Fatigue is one of the most common symptoms in people with multiple sclerosis (MS), and a major cause for this is sleep deprivation. Sleep deprivation, while common in MS patients, often goes undiagnosed, according to a large population-based study conducted on more than 2,300 individuals. The research has been published online in the Journal of Clinical Sleep Medicine.

Conducted on MS patients in California, the study found that more than 70 percent of participants screened positive for one or more sleep disorders. Fatigue can significantly interfere with a person’s ability to function and may affect the course of the disease as well. The research was a means to highlight the importance of diagnosing sleep disturbances in MS patients.

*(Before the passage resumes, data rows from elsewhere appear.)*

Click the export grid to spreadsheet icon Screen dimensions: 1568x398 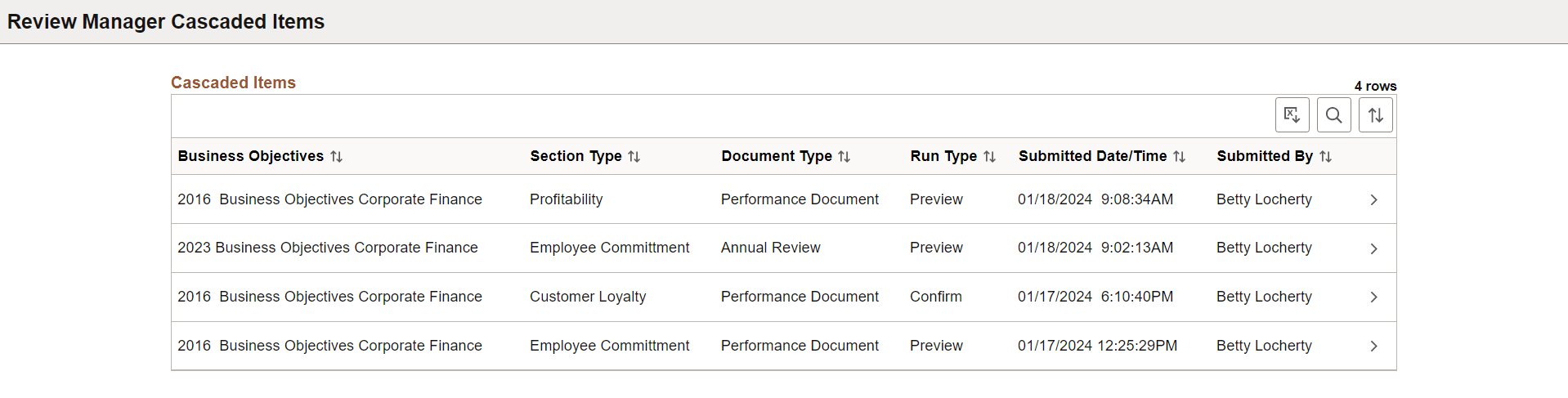tap(1292, 115)
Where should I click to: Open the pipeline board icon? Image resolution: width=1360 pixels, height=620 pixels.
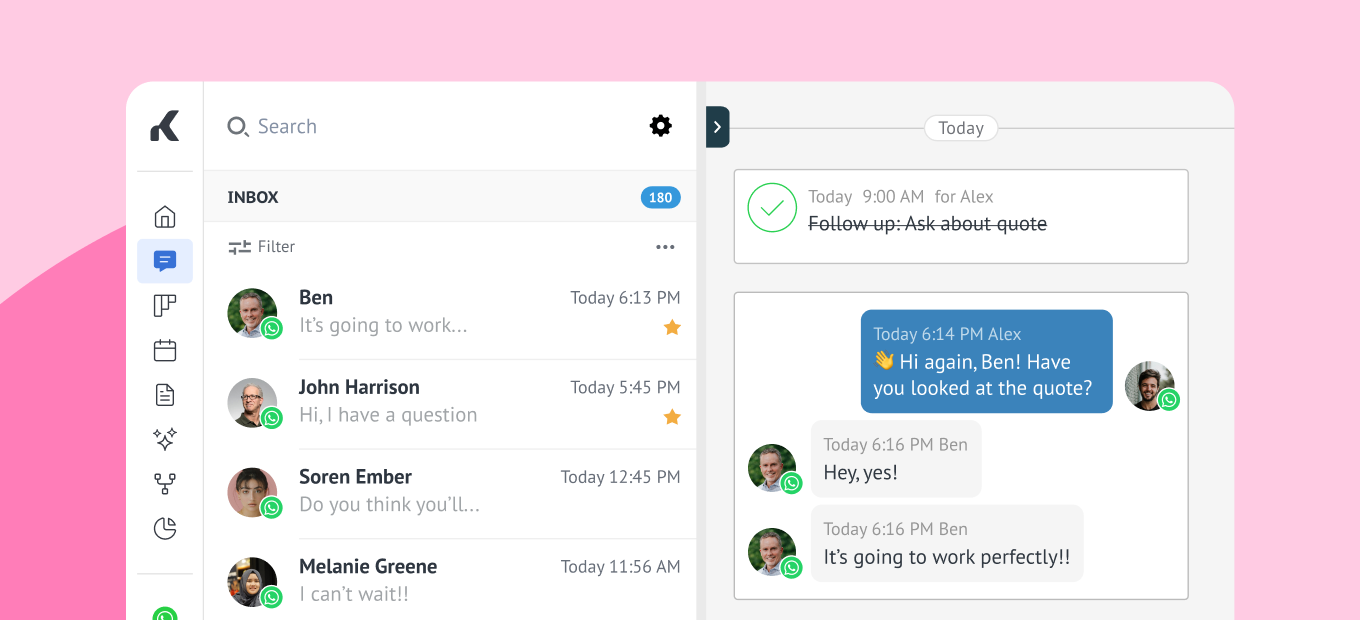(x=165, y=306)
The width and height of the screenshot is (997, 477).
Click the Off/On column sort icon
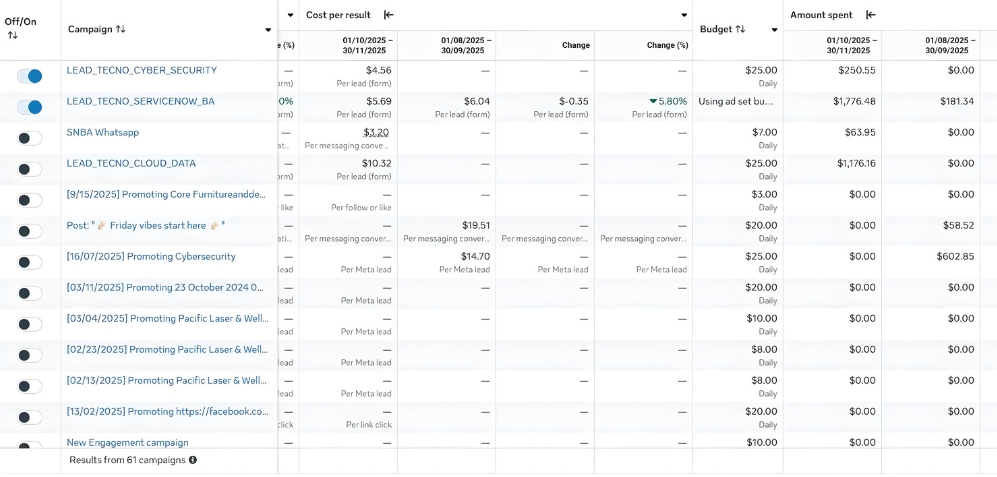tap(12, 36)
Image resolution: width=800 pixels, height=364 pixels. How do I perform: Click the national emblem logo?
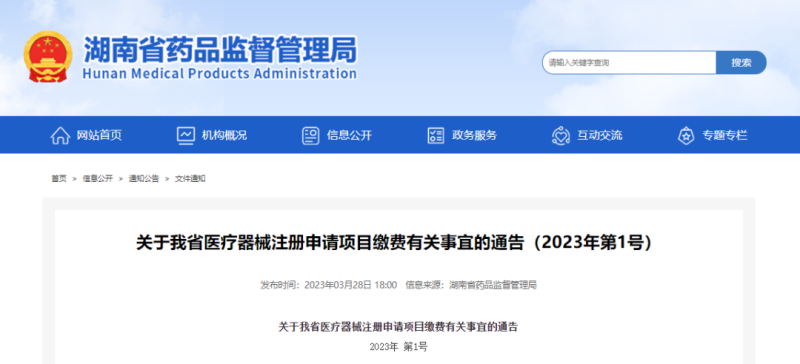(x=48, y=57)
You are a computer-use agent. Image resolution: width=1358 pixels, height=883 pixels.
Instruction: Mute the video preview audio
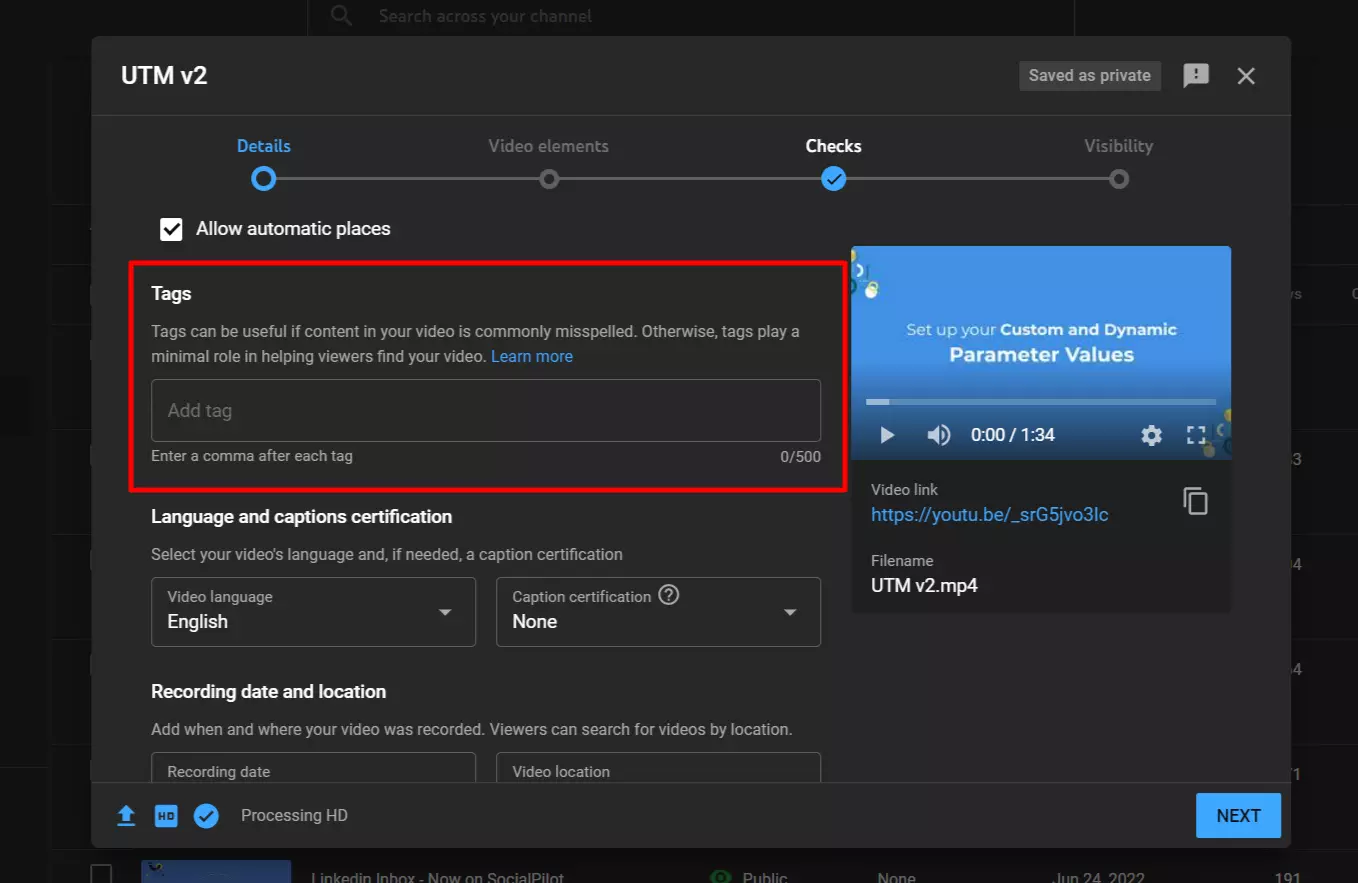939,435
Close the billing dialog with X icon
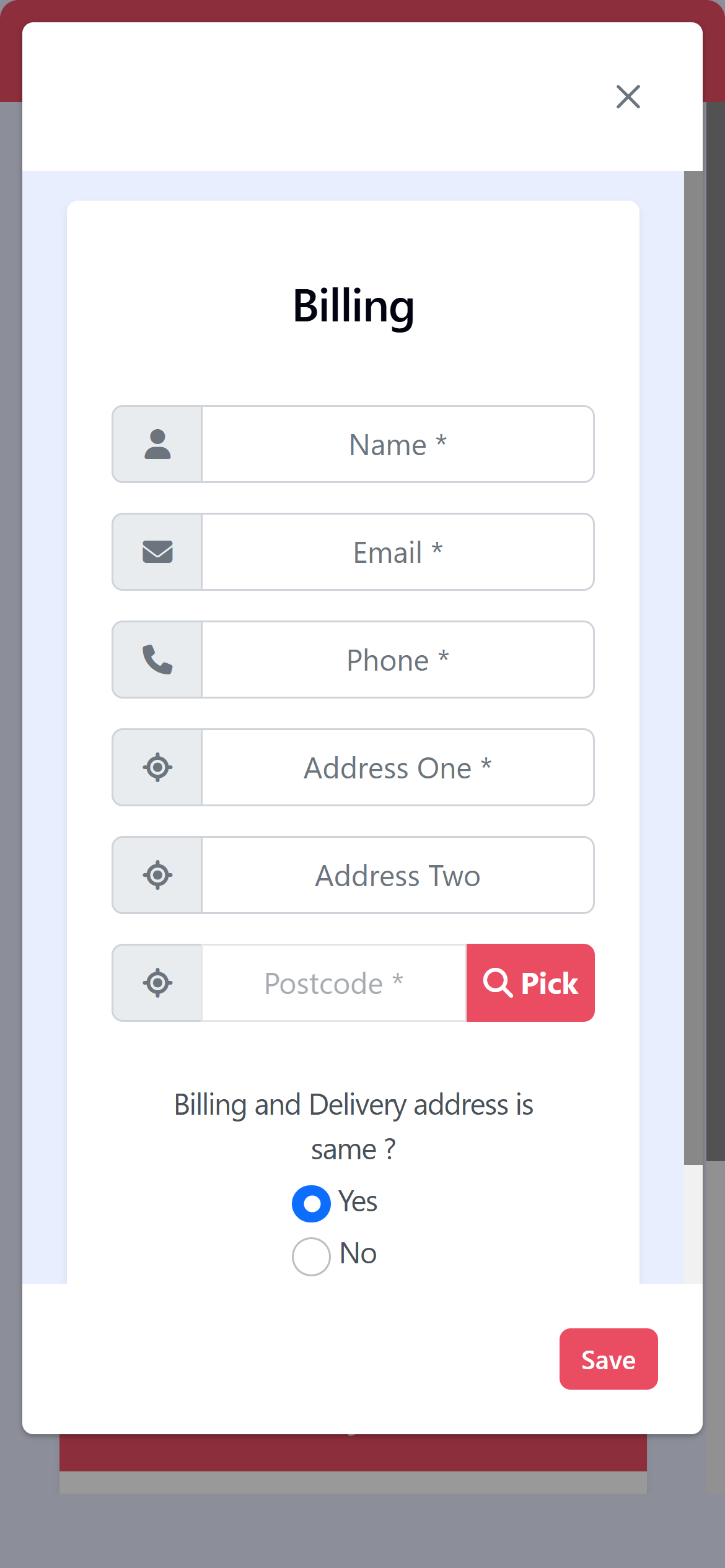 (x=628, y=97)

"A large percentage of MS subjects in our study are sleep deprived and screened positive for one or more sleep disorders," said Steven Brass in a press release. He is the associate clinical professor and director of the Neurology Sleep Clinical Program and co-medical director of the University of California, Davis, Sleep Medicine Laboratory.

Most of these sleep disorders are also undiagnosed and untreated, according to Brass. "This work suggests that patients with MS may have sleep disorders requiring independent diagnosis and management," he said.

MS is an autoimmune disease affecting the central nervous system. Damage to the myelin, the insulating material around the nerve fibers of the brain and the spinal cord, interferes with the transmission of signals between the brain and different parts of the body, causing MS. While the exact cause is unknown, genetic and environmental factors are thought to trigger it.

The typical symptoms of MS include loss of vision, vertigo, weakness, and numbness. Patients also experience psychiatric symptoms. While the condition can be seen at any age, it is commonly diagnosed between ages 20 to 50.

Sleep disorders are very frequent in MS patients and some of the known causes are bladder dysfunction, due to which the person may have to wake up several times at night, or night time muscle spasms, or even depression.

To find out the prevalence of sleep disorders in MS patients, Brass and his colleagues surveyed members of the Northern California Chapter of the National MS Society, who were recruited in 2011.

Of the 11,000 participants interviewed, 2,375 were selected for the survey. Consistent with the reported epidemiology of multiple sclerosis, the majority (81 percent) were female and white (88 percent). The mean age of the participants was 54.

The participants were asked questions about their sleep history and factors which would affect sleep, such as obstructive sleep apnea, daytime sleepiness, insomnia, and restless legs syndrome.

Around 52 percent of the participants said it took them more than an hour to fall asleep and nearly 11 percent said they had to rely on medication to fall asleep. Close to 38 percent of participants screened positive for obstructive sleep apnea. While close to 32 percent were known to have moderate to severe insomnia, nearly 37 percent had restless legs syndrome. Moderate insomnia was experienced by nearly 25 percent of respondents.

A surprising find was that only around four percent of the patients reported being diagnosed with a sleep disorder by a physician even though close to 38 percent reported having obstructive sleep apnea. Other sleep disorders also showed poor statistics in diagnosis.

"Sleep disorder frequency, sleep patterns and complaints of excessive daytime sleepiness suggest that sleep problems may be a hidden epidemic in the MS population, separate from MS fatigue," Brass said.